- Leandro Herrero - https://leandroherrero.com -

(5/5) ‘Neuro-offerings’ have arrived in our business organizations. Bring as much critical thinking as you can when confronted with ‘scientific references’ and a stack of brain pictures.

Back to today! Some high calibre neurologists, who, as such, have had access to very special cases of people with a particular brain damage, have seen the commercial light and published popular books, accessible to all, which make the brain a fascinating organ for the masses. Some of the cases presented read like thrillers, or one of those smart medical plots of the ‘House’ series. These popularizations signed by prestigious Neurology names, have contributed to the hype and provided a fertile source of quotations.  And income.

I have to say, I have a profound dislike for the Neuro Theory of Everything, from leadership to change, from marketing to consumer behaviour, from creativity and innovation to Buddhist enlightment.  It’s a Technicolor Theory that provides a useful alibi to avoid true introspection of the human nature. Personally, when I say ‘I love you’, I would hate to have an MRI rainbow on a screen near me.

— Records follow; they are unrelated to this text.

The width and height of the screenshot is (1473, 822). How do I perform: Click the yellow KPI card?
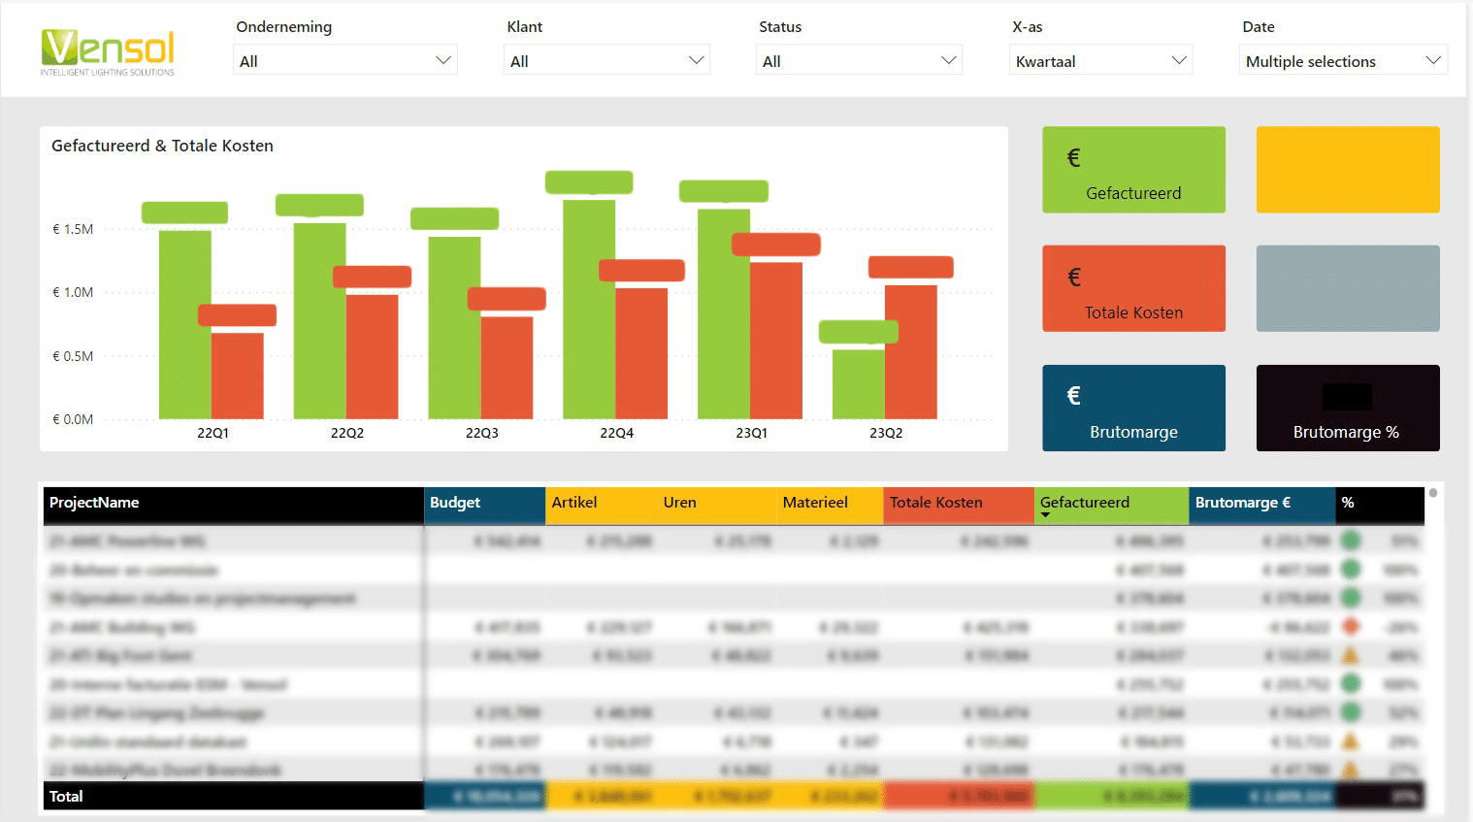[1347, 169]
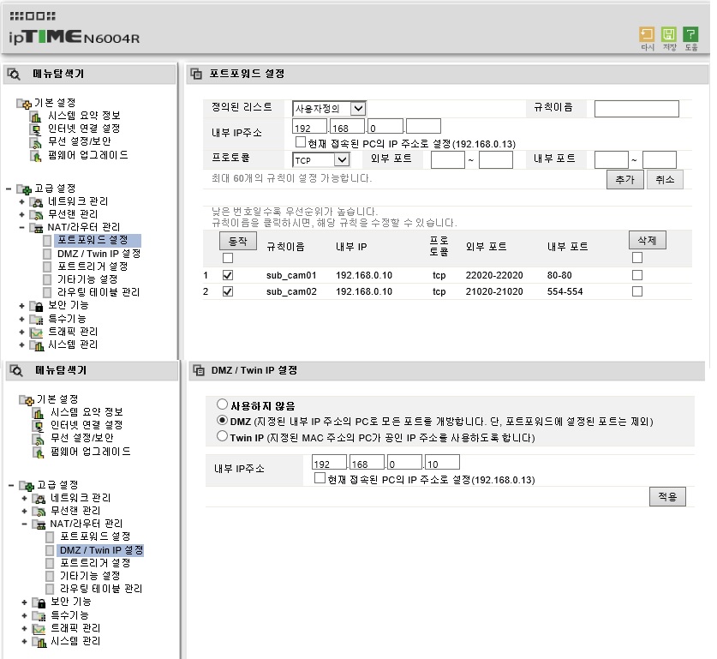Click the 메뉴탐색기 magnifier icon in top panel
This screenshot has width=717, height=659.
(x=14, y=74)
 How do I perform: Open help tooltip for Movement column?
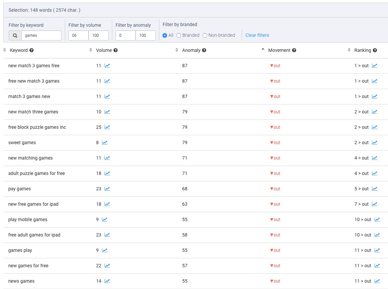(x=294, y=51)
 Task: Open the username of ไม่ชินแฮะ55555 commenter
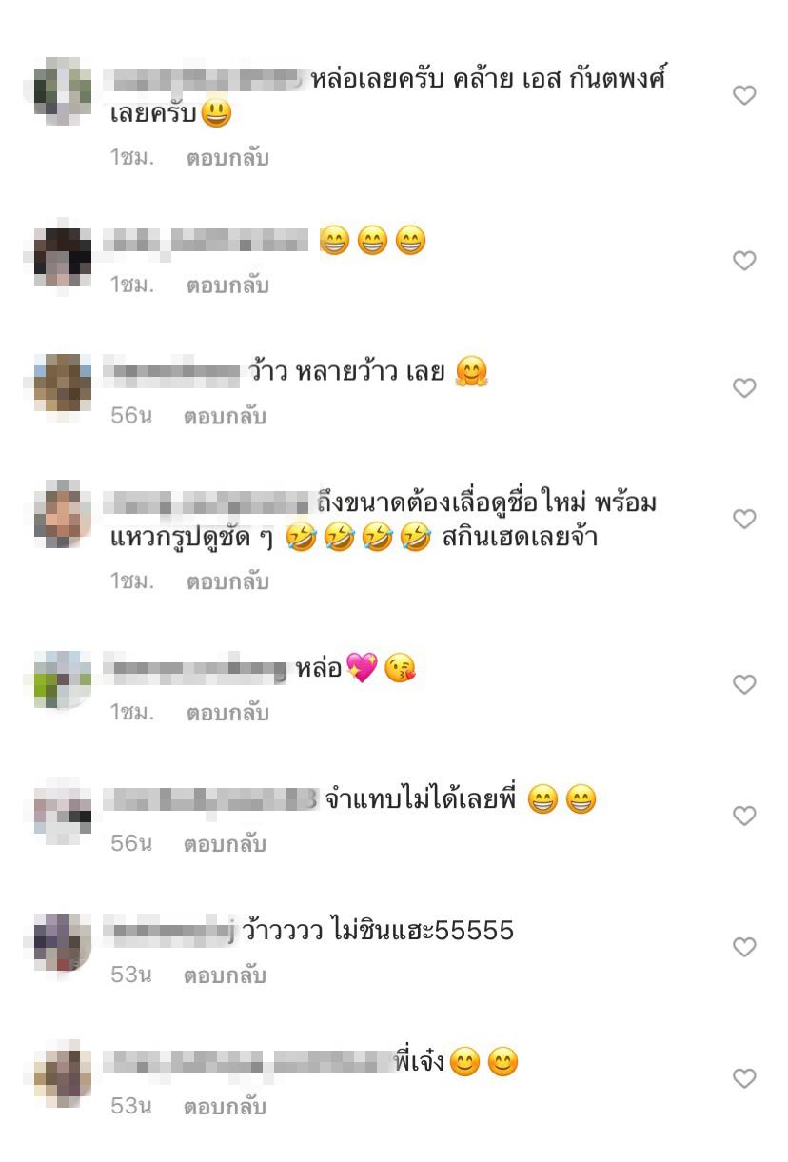[168, 931]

And I know very well that I am creating some enemies (my sincere apologies, neuro-guys) and even losing some commercial opportunities! I am a psychiatrist by training, who specialised in Psychopharmacology, wrote books about anxiety and depression, treated thousands of people, taught drug  therapy, and never used a couch other than for a siesta. I know a bit about the brain.  I could Neuro-sell, no problem.

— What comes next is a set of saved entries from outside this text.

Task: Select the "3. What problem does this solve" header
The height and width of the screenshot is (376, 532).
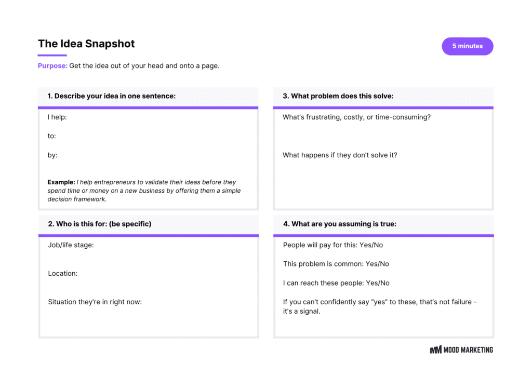Action: pyautogui.click(x=338, y=96)
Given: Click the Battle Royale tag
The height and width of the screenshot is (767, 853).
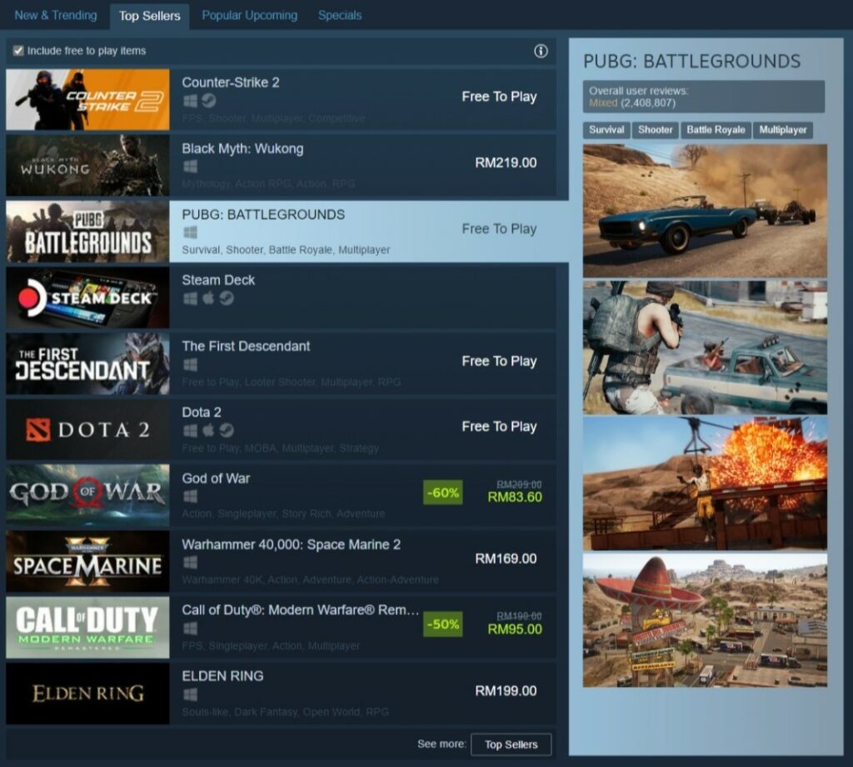Looking at the screenshot, I should [x=716, y=130].
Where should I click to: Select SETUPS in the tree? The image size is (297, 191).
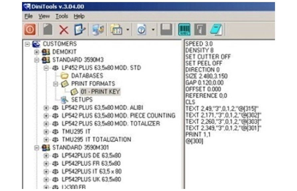point(81,100)
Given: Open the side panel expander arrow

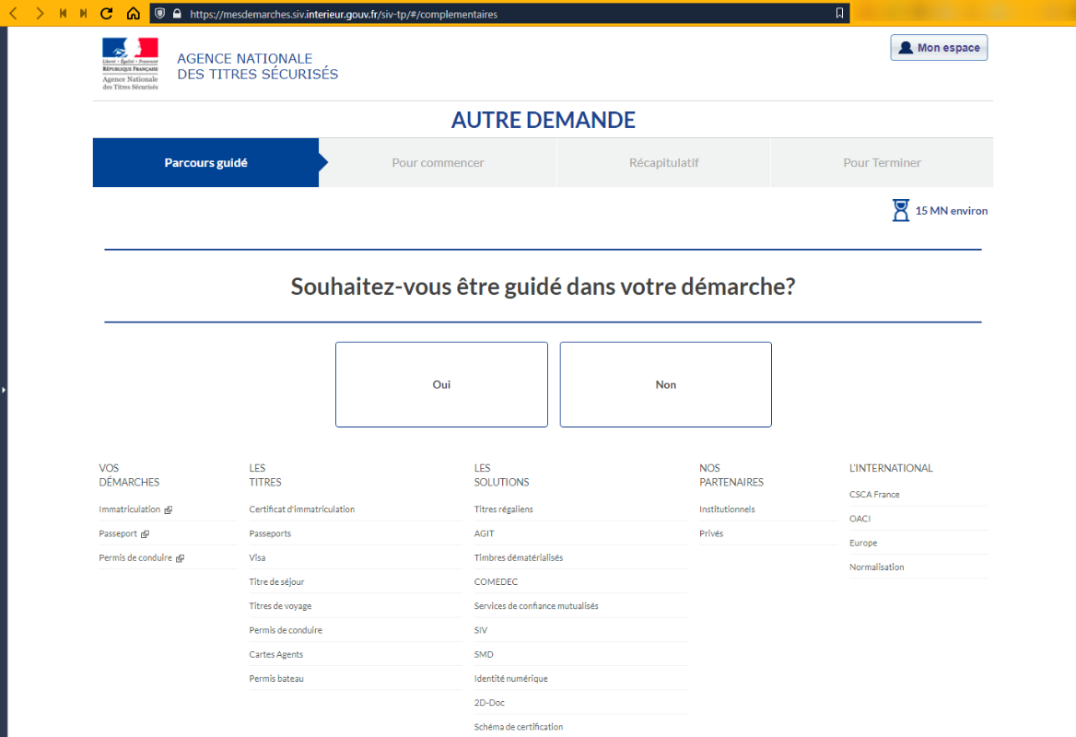Looking at the screenshot, I should tap(4, 391).
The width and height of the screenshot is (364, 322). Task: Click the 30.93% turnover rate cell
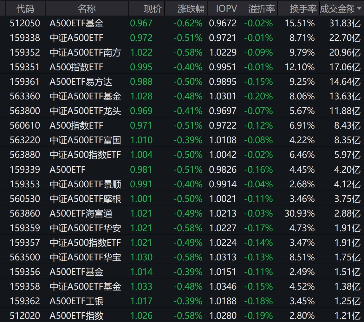point(299,213)
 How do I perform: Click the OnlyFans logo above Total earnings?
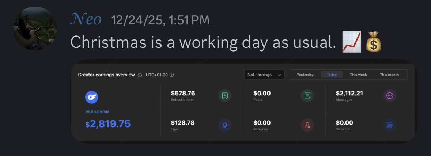click(x=91, y=97)
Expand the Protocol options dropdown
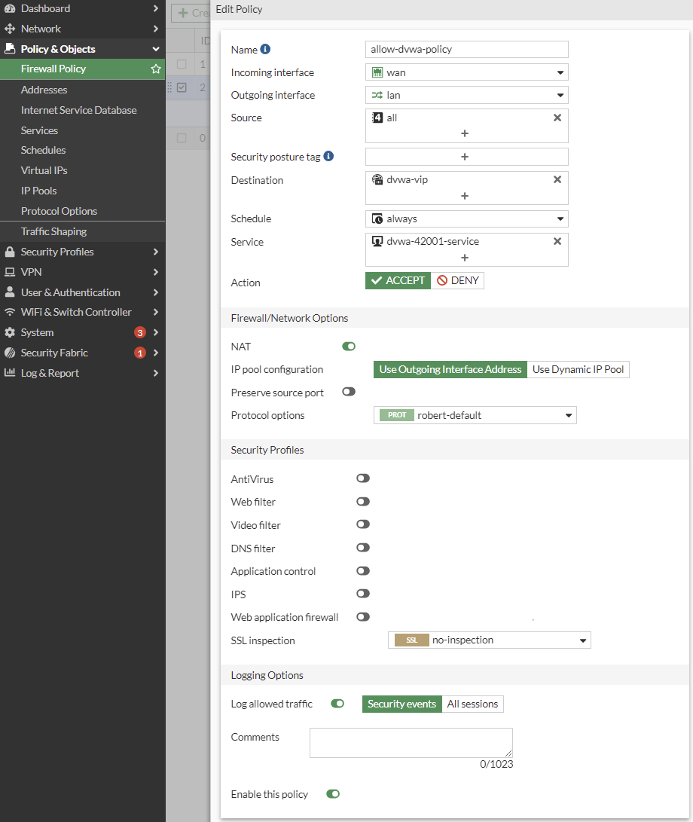693x822 pixels. 475,415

For us, you and me, working in organizations, we need to apply some serious critical thinking when a Neuro-Offering is in front of us.  So far, the challenge has only come from some Philosophy quarters, not the type of input that the average business executive gets. The masses love the Neuro-Stuff. And this Neuro-Stuff can be packaged and sold easily. Business organizations are a fertile ground.

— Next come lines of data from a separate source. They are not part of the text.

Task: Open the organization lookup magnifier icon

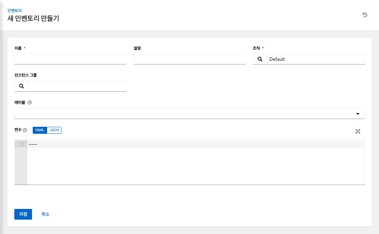Action: pos(260,59)
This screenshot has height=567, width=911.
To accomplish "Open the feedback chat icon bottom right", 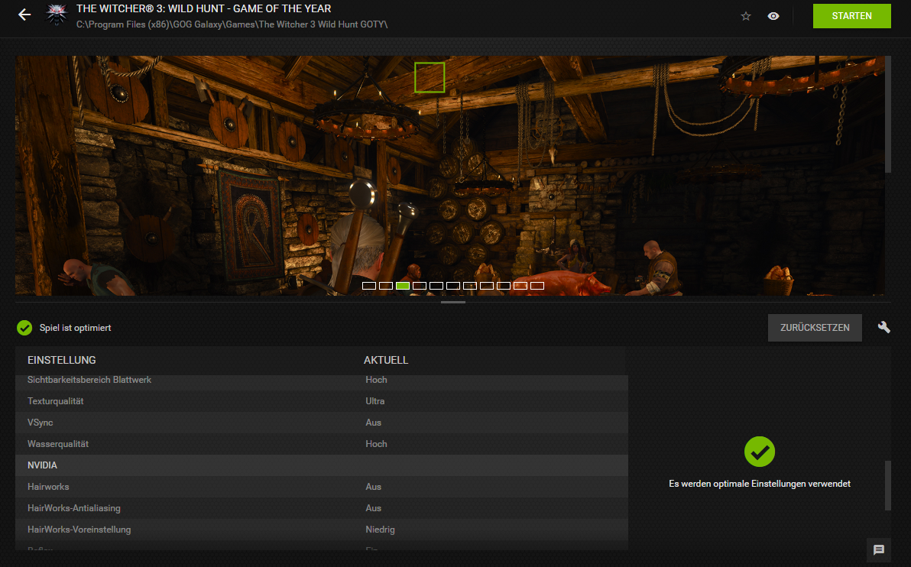I will [x=877, y=550].
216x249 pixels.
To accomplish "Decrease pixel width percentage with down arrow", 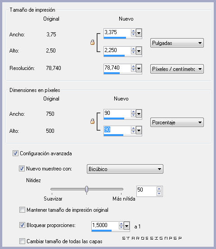I will (x=133, y=115).
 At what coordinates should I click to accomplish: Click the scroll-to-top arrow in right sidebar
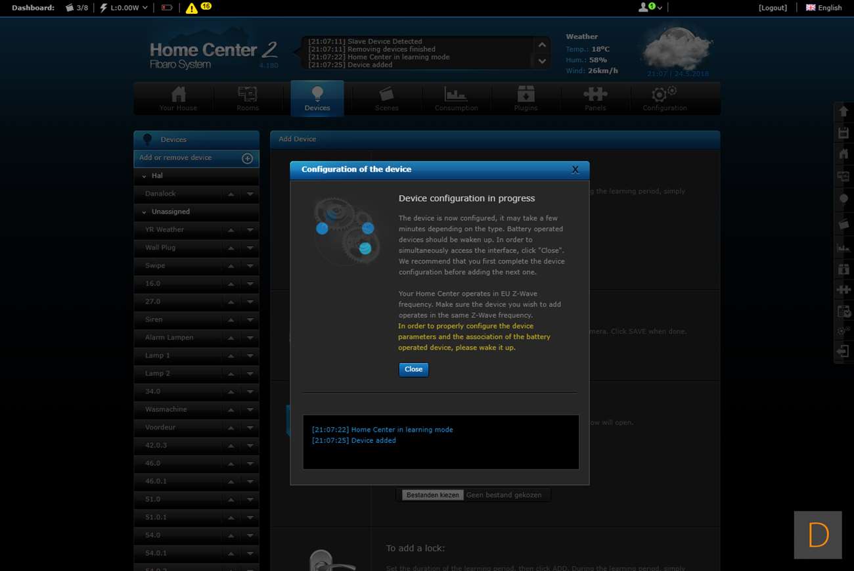tap(843, 112)
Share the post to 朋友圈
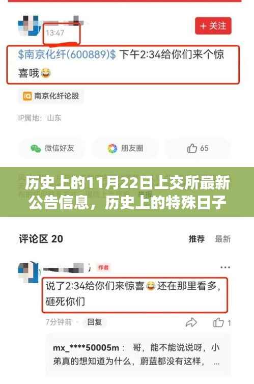The width and height of the screenshot is (254, 384). point(125,148)
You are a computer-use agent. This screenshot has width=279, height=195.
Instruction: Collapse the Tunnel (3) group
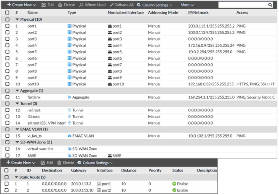tap(17, 104)
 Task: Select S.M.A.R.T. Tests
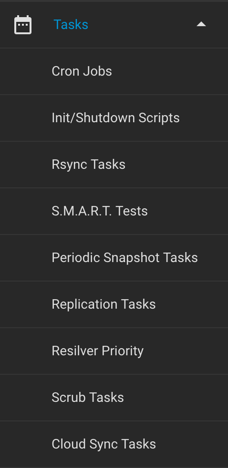[114, 211]
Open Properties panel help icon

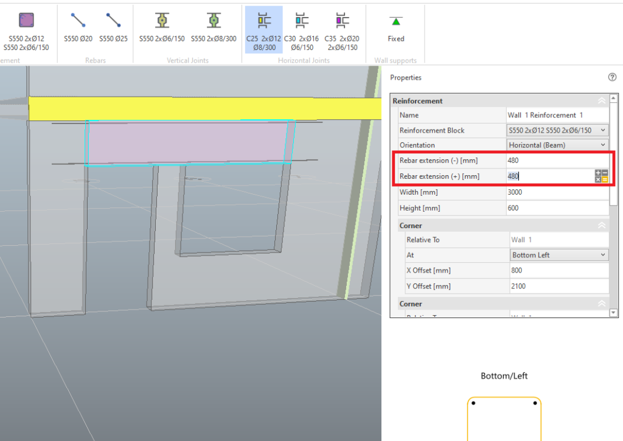(x=612, y=77)
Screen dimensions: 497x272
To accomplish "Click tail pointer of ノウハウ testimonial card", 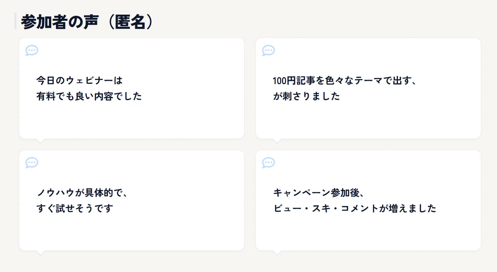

Even Psychoanalysis, which my psychiatric clinical training always kept at arm’s length, had a methodology and a period of training that lasted for years. Today, anybody with a couple of Neuro-Folk-Books, a chest full of quotations, and a slide deck with pictures of the brain and copies of MRIs, can show up at your door as an expert of Neuro-Anything. People with Neuro-guts have gone as far as describing how new neuronal connections and pathways are created after some activities, converting the brain into a 3D plumbing system that can apparently be manipulated by ‘knowing that it exists’. You have to go decades back in the history of Neurology to find such simplistic explanations, now legitimized by ‘our advances in the brain sciences’.

Perhaps I have been a bit harsh. Perhaps not. Maybe I am missing something. But I will not re-name these daily encounters as  “Neuro-Thoughts’.

Beware of ‘Greeks bearing gifts’. ‘Do not trust the horse, Trojans. Whatever it is, I fear the Greeks even when they bring gifts.’ (Virgil’s Aeneid, Book 2, 19 BC).

Those Technicolor horses of today are fascinating!